# QUOTED PASSAGE
Lyman

Hi Turbine D

Here... As the stress limits begin to be exceeded, the power drive arm fails, releasing the disk and the disk is free to rotate with no control over rotational speed. As the rotational speed increases with no impediment to slow it, it bursts. That, I believe, is what happened on this engine.

I think you are missing something, and it is key to my description of the failure. Using your own description, above, when the Disk is released, it has not the time to increase in rotational velocity. None.

The very instant it is released, it wobbles wildly out of control,, no longer restrained by a symmetric join. It contacts the case, wobbles forward and aftward, and begins immediately to SLOW. It is converting what was controlled and productive rotation into chaotic and catastrophic disintegration of the IPT cave, bursting the case.This is the mechanical Bang. The second bang is the release of P30 gases into the atmosphere, possibly.

# PROVIDED MATERIAL
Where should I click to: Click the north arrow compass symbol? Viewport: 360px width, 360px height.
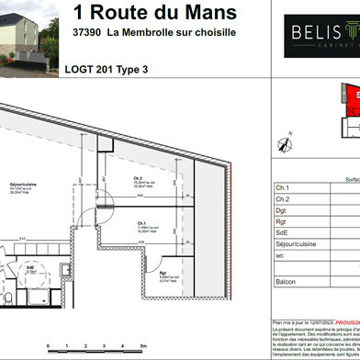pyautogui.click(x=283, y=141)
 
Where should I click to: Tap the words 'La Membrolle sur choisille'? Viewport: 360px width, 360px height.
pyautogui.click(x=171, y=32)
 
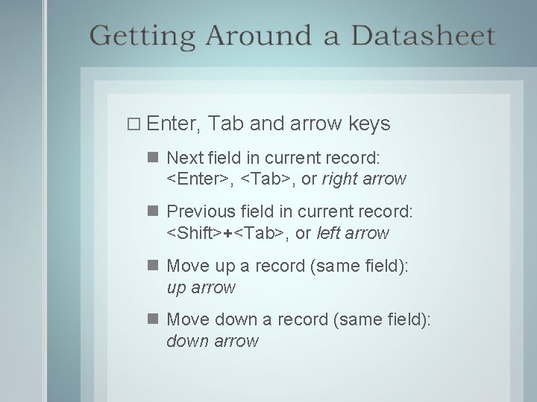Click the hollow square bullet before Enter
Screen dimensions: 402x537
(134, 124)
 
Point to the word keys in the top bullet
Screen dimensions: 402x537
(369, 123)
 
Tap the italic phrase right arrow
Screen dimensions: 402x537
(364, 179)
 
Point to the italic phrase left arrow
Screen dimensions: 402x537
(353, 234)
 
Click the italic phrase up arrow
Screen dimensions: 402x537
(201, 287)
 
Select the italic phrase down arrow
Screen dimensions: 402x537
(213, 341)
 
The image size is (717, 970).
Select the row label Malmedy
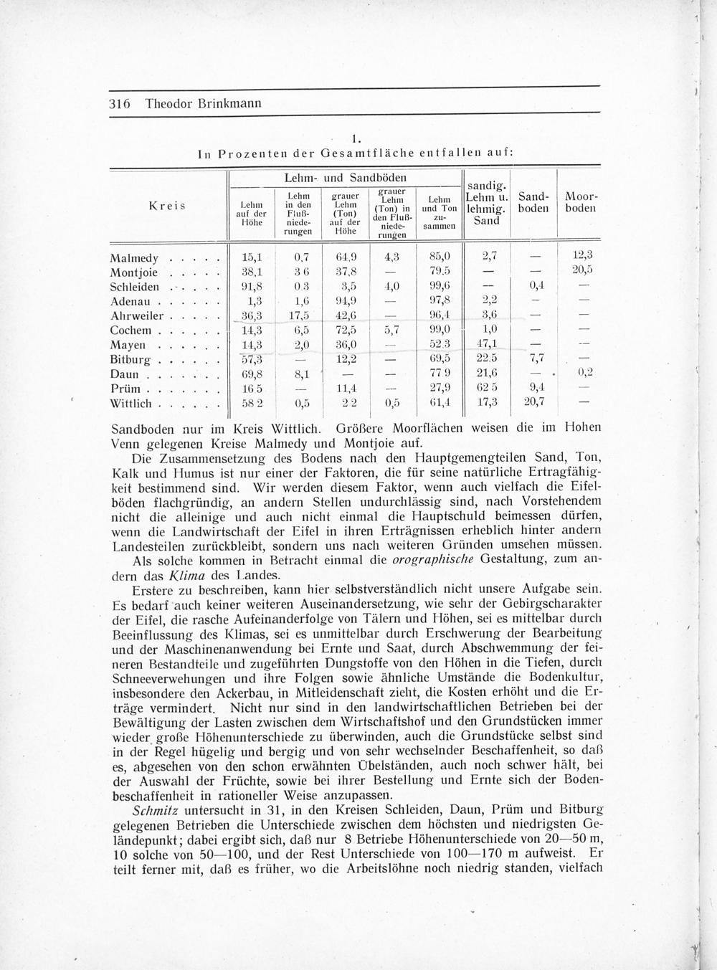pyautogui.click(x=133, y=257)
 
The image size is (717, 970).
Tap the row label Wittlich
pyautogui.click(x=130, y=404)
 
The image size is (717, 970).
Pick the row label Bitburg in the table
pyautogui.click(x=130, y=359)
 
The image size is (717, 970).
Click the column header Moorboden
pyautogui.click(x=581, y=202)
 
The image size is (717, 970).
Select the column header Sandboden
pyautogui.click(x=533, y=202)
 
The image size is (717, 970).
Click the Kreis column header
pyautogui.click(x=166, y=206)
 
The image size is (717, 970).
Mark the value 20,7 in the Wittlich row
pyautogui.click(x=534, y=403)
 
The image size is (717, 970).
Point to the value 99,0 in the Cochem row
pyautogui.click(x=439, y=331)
* * *
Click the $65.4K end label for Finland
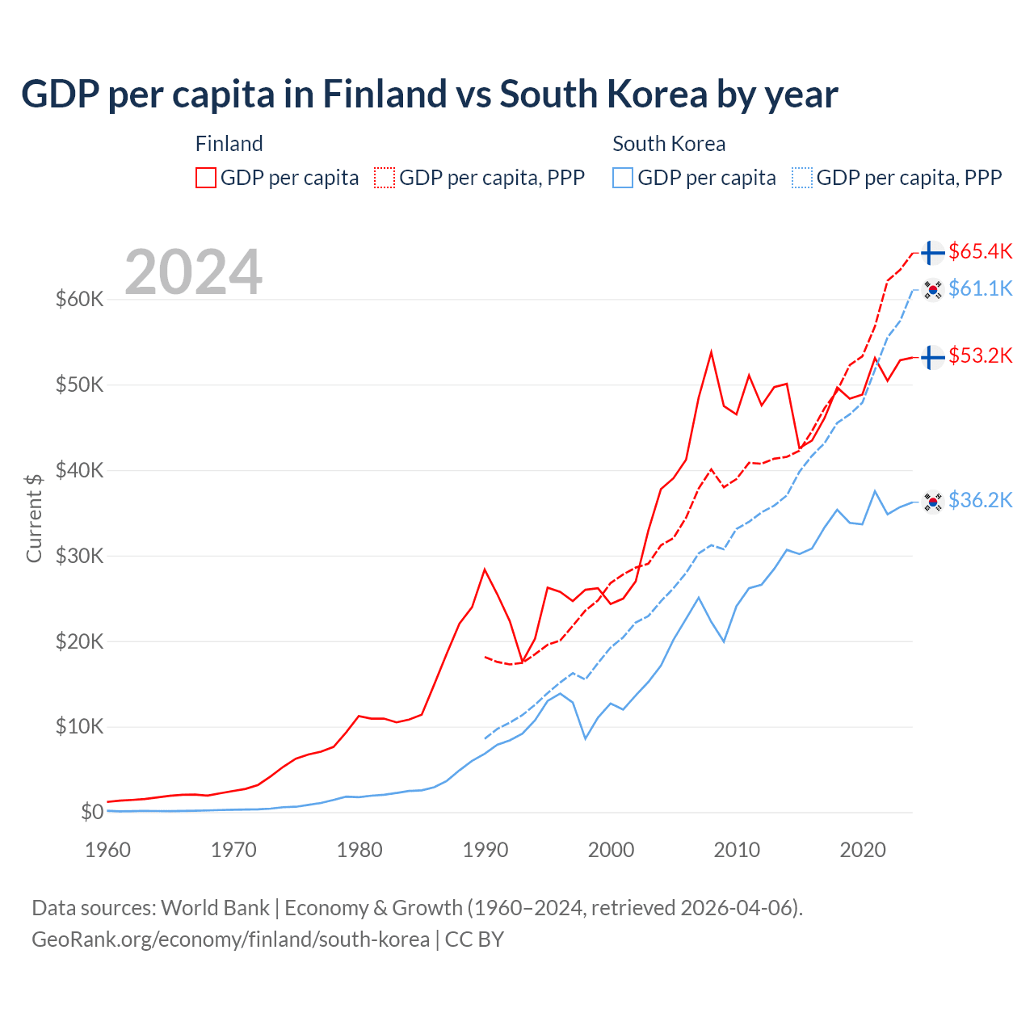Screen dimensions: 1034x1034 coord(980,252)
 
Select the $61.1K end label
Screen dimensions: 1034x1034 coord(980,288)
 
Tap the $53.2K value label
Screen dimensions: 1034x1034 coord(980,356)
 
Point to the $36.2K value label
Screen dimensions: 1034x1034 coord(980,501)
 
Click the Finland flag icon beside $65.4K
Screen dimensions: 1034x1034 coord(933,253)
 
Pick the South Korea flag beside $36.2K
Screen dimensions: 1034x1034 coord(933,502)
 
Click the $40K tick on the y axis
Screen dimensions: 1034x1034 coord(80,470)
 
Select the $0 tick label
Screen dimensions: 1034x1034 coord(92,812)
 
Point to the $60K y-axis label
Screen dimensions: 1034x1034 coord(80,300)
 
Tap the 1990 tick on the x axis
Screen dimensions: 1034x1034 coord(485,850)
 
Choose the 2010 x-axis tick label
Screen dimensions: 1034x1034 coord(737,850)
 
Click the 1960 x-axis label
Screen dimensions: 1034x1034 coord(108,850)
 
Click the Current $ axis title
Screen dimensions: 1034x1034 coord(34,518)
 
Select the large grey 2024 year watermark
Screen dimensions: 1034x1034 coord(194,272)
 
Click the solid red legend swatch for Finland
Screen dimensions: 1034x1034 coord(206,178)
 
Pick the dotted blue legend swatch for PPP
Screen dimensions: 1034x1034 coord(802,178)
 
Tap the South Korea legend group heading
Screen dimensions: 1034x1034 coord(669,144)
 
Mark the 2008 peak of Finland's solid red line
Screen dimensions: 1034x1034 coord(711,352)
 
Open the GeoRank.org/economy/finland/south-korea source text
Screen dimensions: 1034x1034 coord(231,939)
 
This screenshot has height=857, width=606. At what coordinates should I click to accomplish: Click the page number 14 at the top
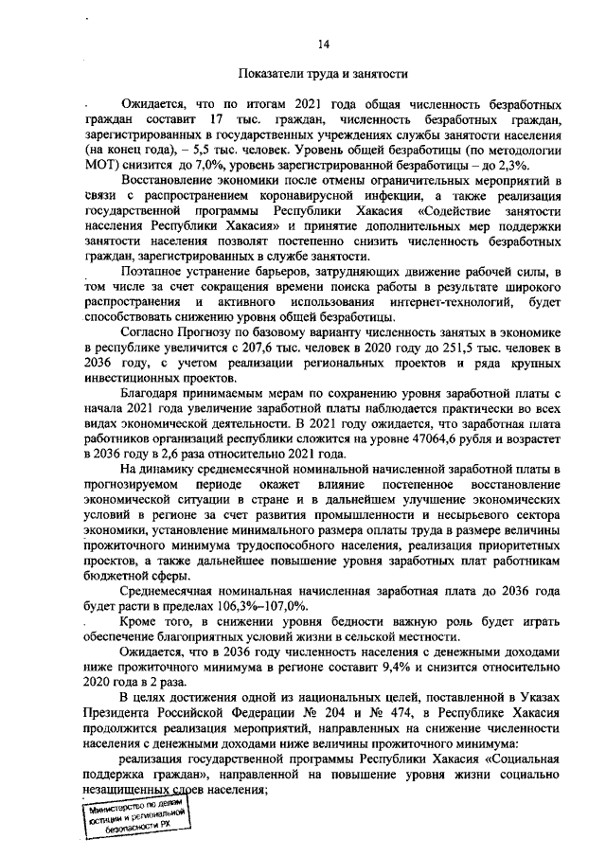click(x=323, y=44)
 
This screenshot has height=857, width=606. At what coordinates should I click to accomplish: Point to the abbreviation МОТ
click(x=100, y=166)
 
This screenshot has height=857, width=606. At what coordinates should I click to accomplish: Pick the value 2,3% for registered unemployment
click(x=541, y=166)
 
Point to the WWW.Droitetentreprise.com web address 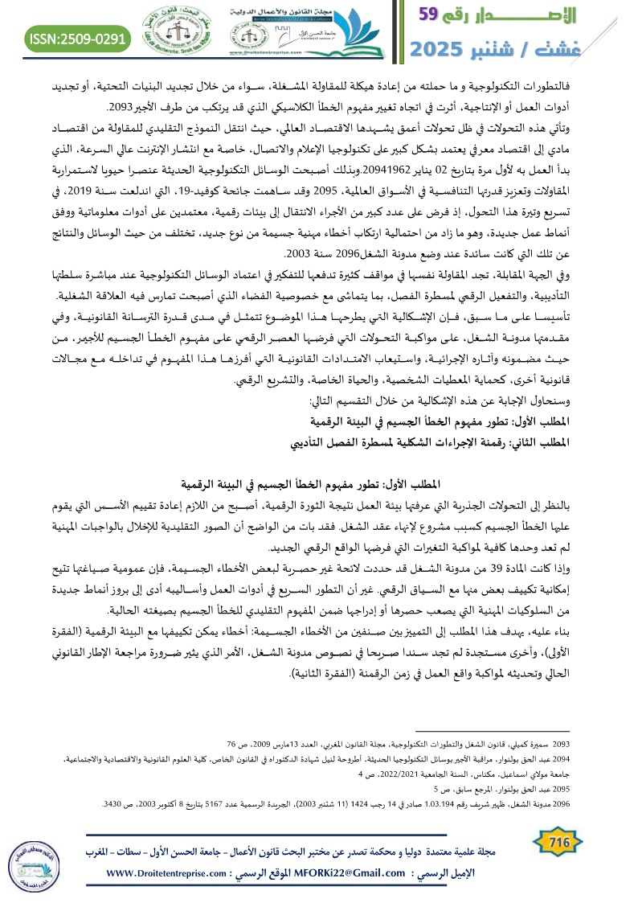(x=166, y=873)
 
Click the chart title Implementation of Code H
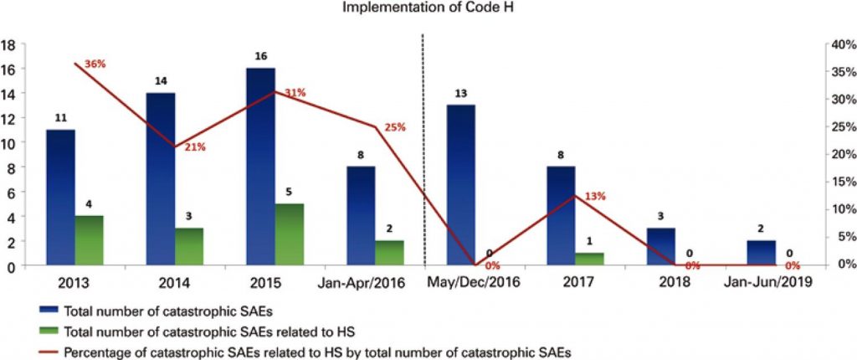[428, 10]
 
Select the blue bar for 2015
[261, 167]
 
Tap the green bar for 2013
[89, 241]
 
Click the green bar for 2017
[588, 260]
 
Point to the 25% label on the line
...
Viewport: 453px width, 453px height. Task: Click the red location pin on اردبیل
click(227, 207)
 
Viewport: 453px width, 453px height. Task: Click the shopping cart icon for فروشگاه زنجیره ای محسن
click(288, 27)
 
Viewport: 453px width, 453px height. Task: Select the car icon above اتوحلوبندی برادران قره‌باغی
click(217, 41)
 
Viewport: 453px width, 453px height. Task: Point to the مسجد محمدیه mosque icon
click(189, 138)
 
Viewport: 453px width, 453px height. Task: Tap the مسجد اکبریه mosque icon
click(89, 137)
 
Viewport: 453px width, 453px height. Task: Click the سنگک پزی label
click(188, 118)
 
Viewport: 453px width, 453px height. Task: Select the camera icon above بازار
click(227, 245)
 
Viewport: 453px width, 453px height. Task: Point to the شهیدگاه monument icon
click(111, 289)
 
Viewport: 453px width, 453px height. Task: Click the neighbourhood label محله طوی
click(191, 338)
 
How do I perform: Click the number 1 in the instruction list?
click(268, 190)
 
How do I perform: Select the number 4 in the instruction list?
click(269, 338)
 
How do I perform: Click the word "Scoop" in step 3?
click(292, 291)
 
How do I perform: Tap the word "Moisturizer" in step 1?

# WRITTEN INSTRUCTION
Quote word for word the stretch of the forum post on the turbine disk failure from "Hi Turbine D" through "rotational velocity. None.". The records are separate material and have no connection to the forum post.

# RESULT FOR THIS EXERCISE
Hi Turbine D

Here... As the stress limits begin to be exceeded, the power drive arm fails, releasing the disk and the disk is free to rotate with no control over rotational speed. As the rotational speed increases with no impediment to slow it, it bursts. That, I believe, is what happened on this engine.

I think you are missing something, and it is key to my description of the failure. Using your own description, above, when the Disk is released, it has not the time to increase in rotational velocity. None.